André Mellerio (1862-1943) was a French art critic who promoted the cause of Symbolism and "idealist" art and appeared in two pictures by Maurice Denis. He was the biographer, and great friend, of Odilon Redon.

==Family background==
Mellerio was a member of the family that owns the Parisian Mellerio dits Meller jewellery firm, which is believed to be the world's oldest jeweller as well as Europe's oldest family-owned company. As of 2013, it was celebrating its 400th anniversary, having been founded in northern Italy in 1613, and is in its 14th generation of family ownership and continuous operation.

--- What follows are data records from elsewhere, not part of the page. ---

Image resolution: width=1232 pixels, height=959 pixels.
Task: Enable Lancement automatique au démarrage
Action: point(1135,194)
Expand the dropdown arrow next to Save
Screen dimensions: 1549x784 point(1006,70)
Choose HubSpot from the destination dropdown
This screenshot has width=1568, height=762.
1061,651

Mellerio married Isabelle Leroux, and they had three daughters, Thérèse (1892-?), Marcel (1894-?) and Marthe (1896-?), all shown in the 1897 painting by Denis.

==Idealist art==
Mellerio elaborated the rise of "idealist art" in Le Mouvement idéaliste en peinture, published in Paris in 1896. He traced the emergence of the form to the Exposition des Peintres du Groupe Impressionniste et Synthétiste of the Pont-Aven group at the Café Volpini in Paris, 1889, and attributed its origins to Gustave Moreau, Paul Gauguin, Pierre Puvis de Chavannes and Odilon Redon.

==Odilon Redon==
Mellerio was a particular promoter of Redon, whom he first met in 1889. He wrote the preface to the catalogue for the exhibition of Redon's work at the Durand Ruel gallery in 1894. Mellerio claimed that Redon was unusual among modern artists in not belonging to any group.

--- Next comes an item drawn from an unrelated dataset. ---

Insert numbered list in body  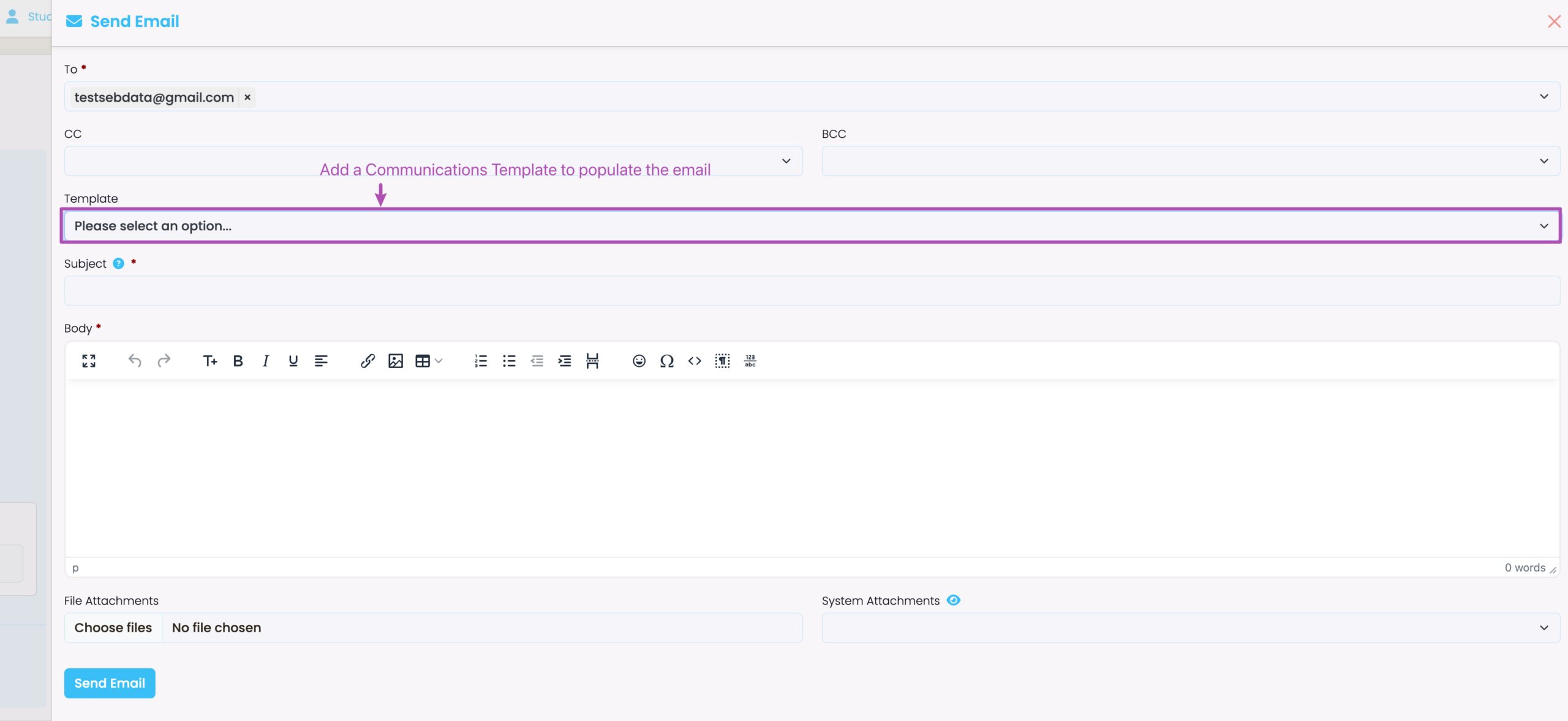(x=481, y=361)
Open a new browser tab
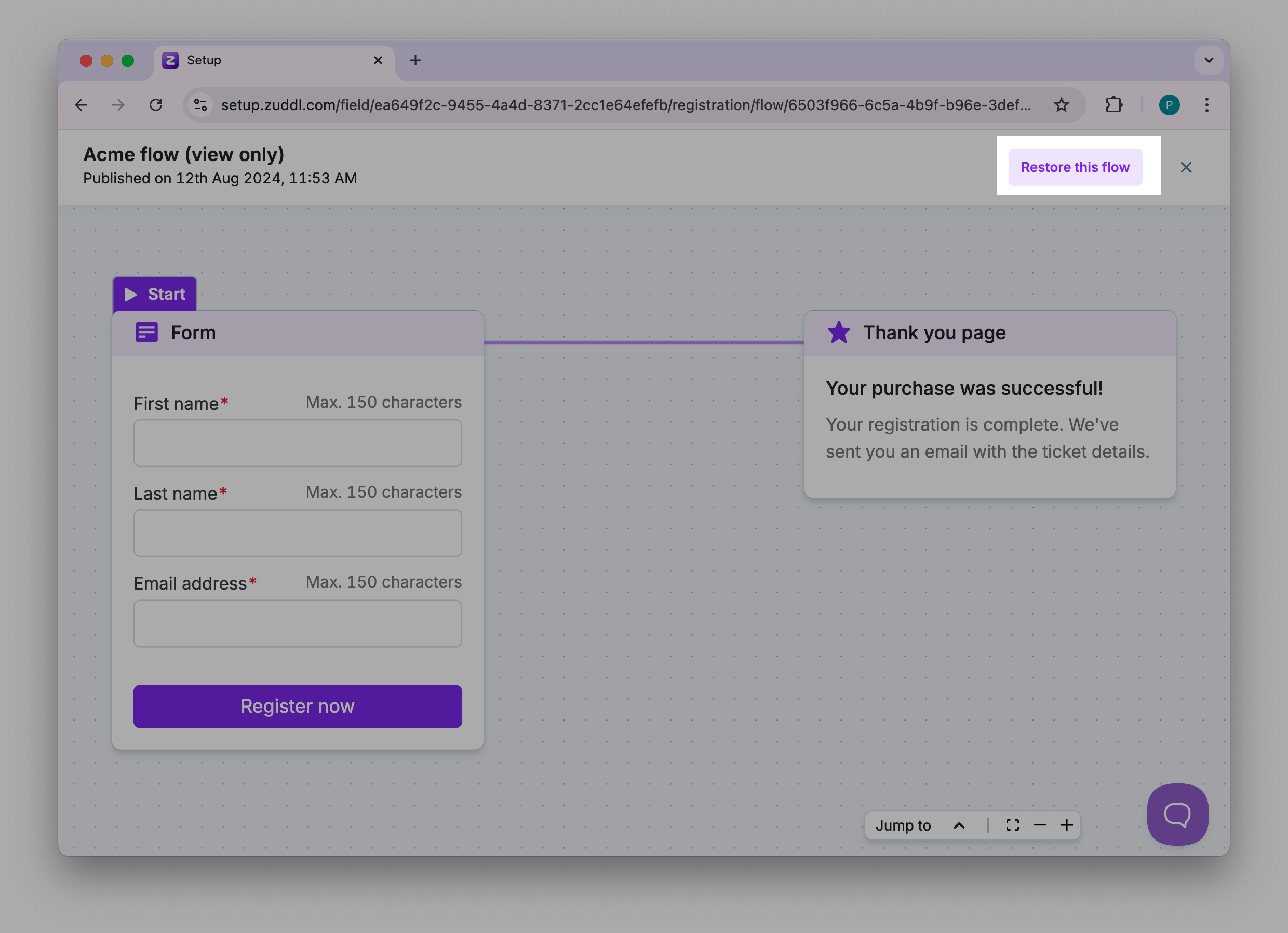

In Mellerio's catalogue of Redon's graphic work, published in 1913, Mellerio described Redon as a "mystic" who sought to show the "vague unknown that we sense beneath contingent appearances."

==Papers==
Mellerio's papers, which include a great deal of biographical information about Redon, are now in the Ryerson and Burnham Archives at the Art Institute of Chicago, who purchased them from a dealer in 1991.

==Publications==
Mellerio, with Noël Clément-Janin, was the editor in chief of L'Estampe et l'Affiche, an illustrated art magazine (Paris, 1897-1899).

- Le Mouvement idéaliste en peinture. Paris, 1896.
- La Lithographie originale en couleurs. Paris, Editions de l'Estampe et l'Affiche, 1898.
- Odilon Redon. Paris, Secretariat, 1913.
- Odilon Redon: Peintre, dessinateur et graveur. Paris, Henri Floury, 1923.